This is the format in which I was given the PMF.
Given this pmf
$$\begin{array}{lll} x&y&f_{xy}(x,y)\\ \hline 1&1&.25\\ 1&2&.25\\ 2&1&.25\\ 0&0&.25 \end{array}$$
How to find the Correlation coefficient? I thought about making the formula
$$\frac{1}{4}\text{ from intervals }0\leq x \leq 2, 0\leq y \leq 2$$
But it makes less and less sense as i move on since i don't even have all the values for the pmf. Any help?
The distribution is discrete. Since the given probabilities add up to $1$, the "missing" entries are all $0$, so are not missing at all.
To compute the correlation coefficient, you will need the covariance and the two variances. Let us start.
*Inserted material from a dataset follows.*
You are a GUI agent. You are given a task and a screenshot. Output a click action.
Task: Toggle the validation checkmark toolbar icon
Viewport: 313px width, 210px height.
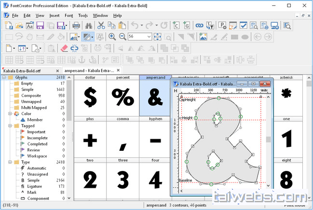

From the table, $E(XY)=(1)(1)(0.25)+(1)(2)(0.25)+(2)(1)(0.25)+(0)(0)(0.25)$.
Now let us compute $E(X)$. This can be done directly from the table, but you might prefer to first find the pmf of $X$. From the table, we have $\Pr(X=1)=0.25+0.25=0.5$, $\Pr(X=2)=0.25$, and $\Pr(X=0)=0.25$. From this you can find that $E(X)=(1)(0.5)+(2)(0.25)+(0)(0.25)=1$. Calculation of $E(X^2)$ is also straightforward.
When we look at $Y$, we get a pleasant surprise. Now it is a matter of putting the pieces together.